Geshe Jangchub Sangay of Gaden Monastic University read a paper about dependent arising, which he asserted is the basic reality of all things. He explained dependent arising in relation to a phenomenon's cause, in relation to its parts and in relation to its being a mere designation. He concluded that the main thrust of the Prasangika Madhyamaka or Middle Way Consequentialist view is that things do not have the slightest objective existence and that actions and their agents are tenable only on the basis of being merely designated.

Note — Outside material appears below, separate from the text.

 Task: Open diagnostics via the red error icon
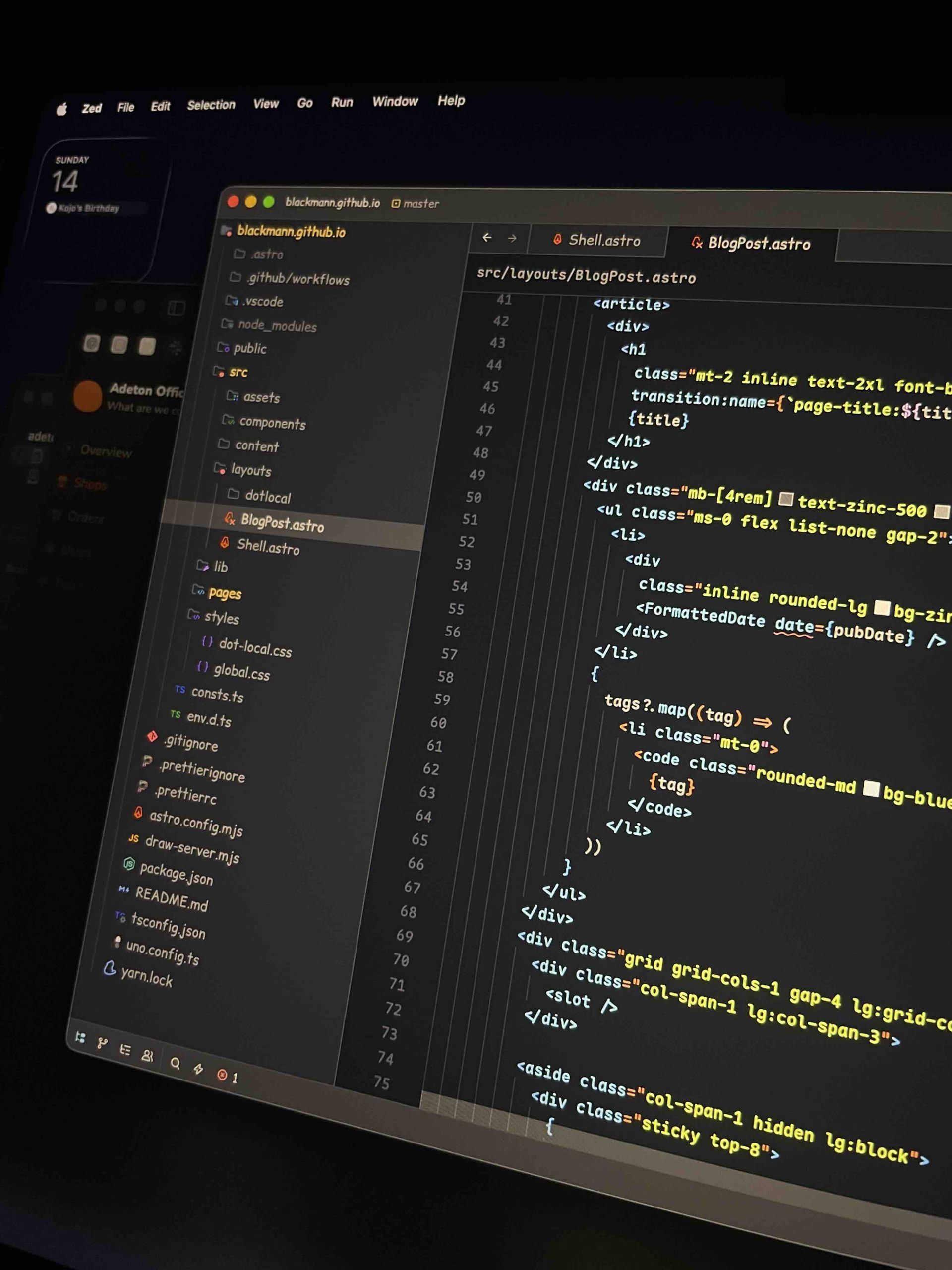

Among the many presenters the second day were the following scholars: Mahan Maharaj, a mathematician and swami, gave an intense and animated explanation of the Algebra-Geometry Duality. Prof Arthur Zajonc spoke about Experimental Foundations of Quantum Physics. He quoted Goethe's saying 'every object well contemplated opens a new organ in us'. Professor Arthur Zajonc Experimental Foundations of Quantum Physics. Dr Brijish Kumar reviewed some of what Michel Bitbol, Sundar Sarukkai, Matthew Chandrankunnel, Mahan Maharaj and Arthur Zajonc had contributed on the side of science. Geshe Lhakdor in turn reviewed what the Buddhist scholars had said. He noted that what both science and Buddhist philosophy have in common is that we will be able to better tackle problems we face by improving what we know.

In his concluding remarks His Holiness also repeated the Buddha's advice not to accept what he said at face value but to investigate it. There is a need for doubt and skepticism he said, for questions and the answers they yield.

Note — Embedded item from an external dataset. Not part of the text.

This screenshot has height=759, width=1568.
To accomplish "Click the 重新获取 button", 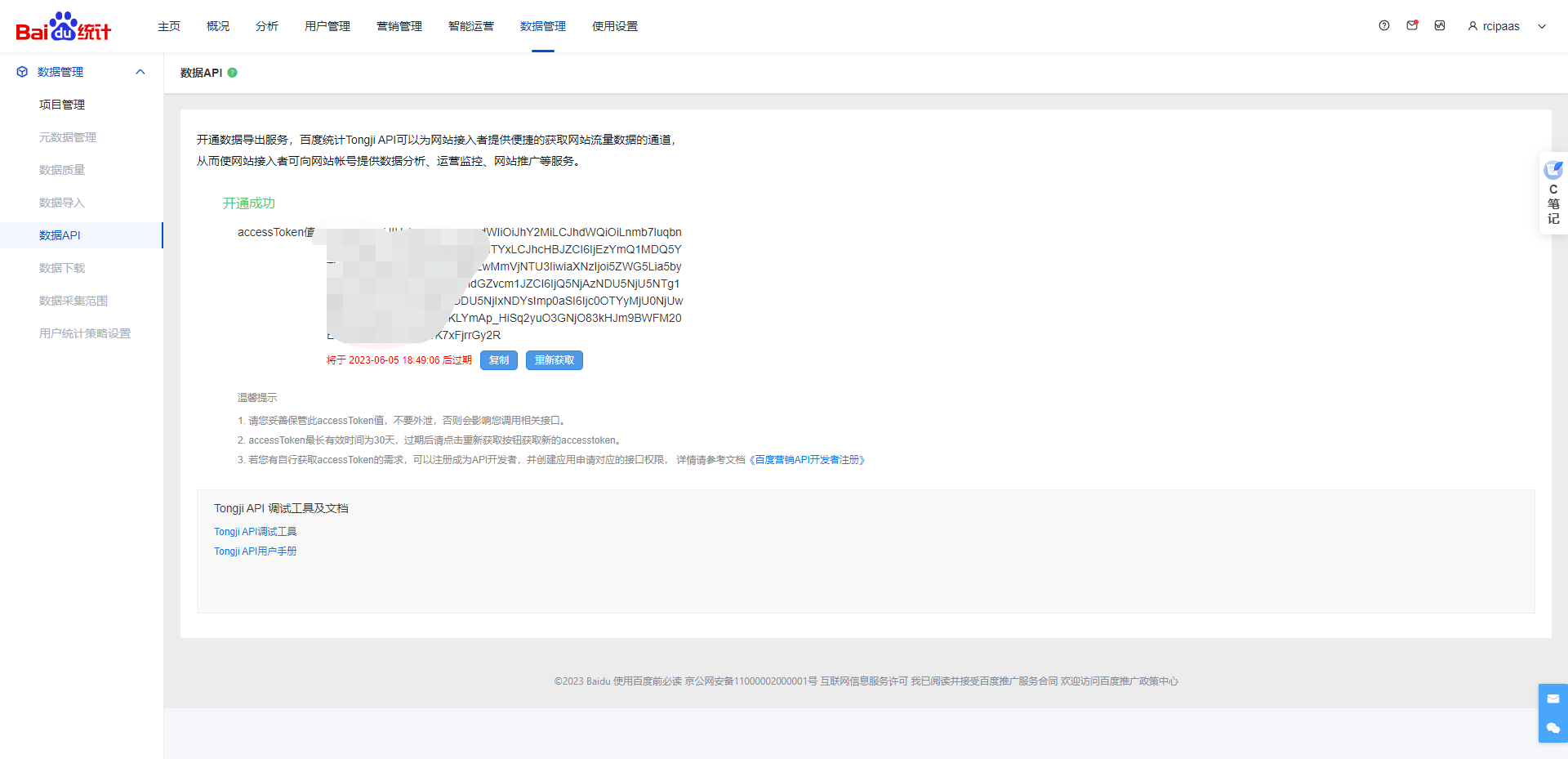I will 554,360.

He stated "The technical progress we have made in the 21st century may have improved our material comfort, but there is no guarantee that it will bring us inner peace. We have to be careful that new forms of knowledge don't just become tools for our anger and fear, that they don't merely increase our destructive power. We need to remind ourselves that our own future depends on the rest of humanity.

"We survive because of the affection we receive. And that is what enables us to be able to show affection for others. Anger and fear damage our health, whereas evidence shows a calm mind contributes to our well-being. It's common sense that without warm-heartedness and without trust a family will not be happy. However, the sense that our basic human nature is positive is a source of hope.

"If we really make an attempt, we can change the world for the better. The proper way to do this is through education. And that will recognise not only our need for physical comfort, but that we require a sense secular ethics, universal human values and what I describe as emotional hygiene.

"May I suggest that next year you convene a conference to focus on the mind and emotions involving neurobiologists and brain specialists?

"Right now when we see the sad things going on in the world, crying and prayer won't achieve very much. Most of these problems were created by human beings, so naturally they require human solutions. That's all I have to say, other than to thank the University, its officials and staff, the organizers and volunteers for providing us with this great opportunity."

Prof Renuka Singh offered formal words of thanks. Speaking in Tibetan, His Holiness offered words of encouragement and appreciation to the Tibetan scholars who had taken part.